Hayas y castaños. Desde el túnel donde seguimos en la misma dirección hasta llegar a una zona de hayas y castaños. Descendemos por la zona limpia de maleza, hasta el final, donde se gira levemente a la izquierda para llegar a un sendero, punto de unión con la alternativa segunda, donde se gira a la derecha. La segunda opción consiste en coger el sendero de la izquierda y descender por el ignorando el primer desvió que nos sale a la izquierda, en donde debemos continuar de frente. Poco después llegamos a otro cruce en donde debemos seguir por la derecha y, casi inmediatamente nos volvemos a encontrar con un camino a la izquierda el cual seguimos casi en paralelo al que habíamos dejado antes, pero un poco por encima de él.
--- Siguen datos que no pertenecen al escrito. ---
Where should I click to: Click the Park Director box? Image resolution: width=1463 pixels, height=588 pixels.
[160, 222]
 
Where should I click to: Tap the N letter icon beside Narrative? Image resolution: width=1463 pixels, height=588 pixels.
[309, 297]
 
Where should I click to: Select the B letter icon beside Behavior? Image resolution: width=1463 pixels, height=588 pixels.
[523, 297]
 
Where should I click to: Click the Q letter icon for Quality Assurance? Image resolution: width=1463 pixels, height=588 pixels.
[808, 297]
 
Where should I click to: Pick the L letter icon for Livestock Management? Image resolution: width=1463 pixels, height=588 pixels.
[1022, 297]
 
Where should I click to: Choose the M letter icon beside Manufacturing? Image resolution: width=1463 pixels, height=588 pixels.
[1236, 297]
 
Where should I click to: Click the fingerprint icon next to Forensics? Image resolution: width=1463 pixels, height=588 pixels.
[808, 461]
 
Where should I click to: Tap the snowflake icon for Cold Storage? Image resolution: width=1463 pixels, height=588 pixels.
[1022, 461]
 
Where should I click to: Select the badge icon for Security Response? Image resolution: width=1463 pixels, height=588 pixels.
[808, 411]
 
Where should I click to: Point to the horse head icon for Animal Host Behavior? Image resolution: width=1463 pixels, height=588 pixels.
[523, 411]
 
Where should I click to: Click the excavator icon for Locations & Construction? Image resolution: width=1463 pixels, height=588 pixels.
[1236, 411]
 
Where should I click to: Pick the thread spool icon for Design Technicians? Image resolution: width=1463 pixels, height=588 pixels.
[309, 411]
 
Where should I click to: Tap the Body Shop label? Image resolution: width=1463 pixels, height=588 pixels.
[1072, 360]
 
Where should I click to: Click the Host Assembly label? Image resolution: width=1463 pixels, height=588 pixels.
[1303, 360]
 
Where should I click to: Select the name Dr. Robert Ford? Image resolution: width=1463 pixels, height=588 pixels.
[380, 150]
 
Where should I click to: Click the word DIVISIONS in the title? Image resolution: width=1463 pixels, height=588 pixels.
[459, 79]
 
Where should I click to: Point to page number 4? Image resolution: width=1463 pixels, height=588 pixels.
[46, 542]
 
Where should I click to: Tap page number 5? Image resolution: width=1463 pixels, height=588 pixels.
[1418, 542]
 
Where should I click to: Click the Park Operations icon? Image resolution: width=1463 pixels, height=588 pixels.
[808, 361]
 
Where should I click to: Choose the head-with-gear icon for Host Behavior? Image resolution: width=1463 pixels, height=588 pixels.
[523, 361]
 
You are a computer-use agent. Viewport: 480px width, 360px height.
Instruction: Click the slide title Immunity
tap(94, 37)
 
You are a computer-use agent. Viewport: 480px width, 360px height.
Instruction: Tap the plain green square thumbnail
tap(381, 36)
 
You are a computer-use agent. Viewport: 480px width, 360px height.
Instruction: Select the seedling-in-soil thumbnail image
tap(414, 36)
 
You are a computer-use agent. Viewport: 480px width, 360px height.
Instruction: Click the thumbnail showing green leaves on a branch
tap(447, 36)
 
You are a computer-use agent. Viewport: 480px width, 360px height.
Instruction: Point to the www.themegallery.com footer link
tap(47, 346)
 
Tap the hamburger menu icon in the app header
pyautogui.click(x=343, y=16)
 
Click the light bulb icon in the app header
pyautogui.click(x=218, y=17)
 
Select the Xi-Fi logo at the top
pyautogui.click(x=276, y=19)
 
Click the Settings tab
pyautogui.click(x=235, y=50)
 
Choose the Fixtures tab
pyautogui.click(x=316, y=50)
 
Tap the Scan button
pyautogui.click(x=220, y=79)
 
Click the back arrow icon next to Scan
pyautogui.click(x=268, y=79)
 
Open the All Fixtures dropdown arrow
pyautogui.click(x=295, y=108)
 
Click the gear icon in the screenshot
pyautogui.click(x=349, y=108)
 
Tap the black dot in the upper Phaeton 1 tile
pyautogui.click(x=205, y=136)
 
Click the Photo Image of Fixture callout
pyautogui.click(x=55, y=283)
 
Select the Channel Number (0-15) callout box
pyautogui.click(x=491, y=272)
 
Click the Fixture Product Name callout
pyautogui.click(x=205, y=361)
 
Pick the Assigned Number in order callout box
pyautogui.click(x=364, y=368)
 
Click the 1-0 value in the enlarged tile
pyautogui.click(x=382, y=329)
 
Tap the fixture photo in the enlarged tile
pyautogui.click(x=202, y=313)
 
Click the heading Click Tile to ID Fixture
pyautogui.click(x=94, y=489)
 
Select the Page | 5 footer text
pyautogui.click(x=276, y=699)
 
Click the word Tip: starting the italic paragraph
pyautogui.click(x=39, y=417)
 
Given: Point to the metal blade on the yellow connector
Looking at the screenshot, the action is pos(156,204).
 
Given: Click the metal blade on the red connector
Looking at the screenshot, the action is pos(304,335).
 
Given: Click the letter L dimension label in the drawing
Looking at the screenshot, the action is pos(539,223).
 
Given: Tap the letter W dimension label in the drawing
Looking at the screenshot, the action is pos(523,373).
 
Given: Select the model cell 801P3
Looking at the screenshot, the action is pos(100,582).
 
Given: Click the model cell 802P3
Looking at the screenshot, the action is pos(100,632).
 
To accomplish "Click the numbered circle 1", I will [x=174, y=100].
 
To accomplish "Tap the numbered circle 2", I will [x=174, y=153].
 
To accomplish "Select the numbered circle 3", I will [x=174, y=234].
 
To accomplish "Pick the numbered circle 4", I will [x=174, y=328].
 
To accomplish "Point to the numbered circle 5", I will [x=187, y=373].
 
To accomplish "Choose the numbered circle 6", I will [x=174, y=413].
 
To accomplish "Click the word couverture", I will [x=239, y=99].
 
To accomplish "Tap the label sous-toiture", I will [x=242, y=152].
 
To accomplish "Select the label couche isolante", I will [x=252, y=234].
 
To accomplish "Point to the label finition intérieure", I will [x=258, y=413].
Muy pronto nos vuelve a salir otro camino a la izquierda que ignoramos, llegando a un lugar donde vemos una cabaña, en medio de un prado, un poco por encima de nosotros y debajo de la cuchilla de la Peña Manteca.

Un camino encajonado. Aquí el camino se encajona y se encuentra lleno de maleza, debiendo seguir por un estrecho sendero que va a la izquierda de él y un poco por encima, llevándonos a una encrucijada de caminos. Seguimos por el de la izquierda (es el que viene encajonado desde arriba) que en fuerte descenso nos lleva a un pequeño collado, donde al otro lado hay un prado cercado por un rústico cierre de madera. En este punto se debe girar a la izquierda, para casi inmediatamente después abandonar el camino, por el sendero que sale a la derecha y que pasa por debajo del prado, el cual nos lleva poco después a la explanada de la mina La Esperanza, donde actualmente hay un área recreativa.

Contemplamos la bocamina a la izquierda, junto a una pequeña cascada, solamente apreciable en primavera o después de fuertes lluvias. La ruta continúa hacia el fondo del área donde sale una pista y donde existe un panel que dice Pr As 31, pero que no corresponde con él, pues esta signatura es la de las Foces del Río Pino, y nos indica una ruta, totalmente imposible de seguir por la maleza y falta de señalización. Junto al cartel sale una ancha pista que se interna en un bello bosque, pasando junto a enormes troncos de castaños centenarios. Poco después sale al paso una desviación a la derecha que lleva a la Foz y que ignoramos.

Llegamos al mirador, donde tenemos una excepcional vista. Continuamos por la pista hasta Villamer punto final de este bello recorrido de 8,7 kilómetros, en cerca de cuatro horas de recorrido lento y tranquilo.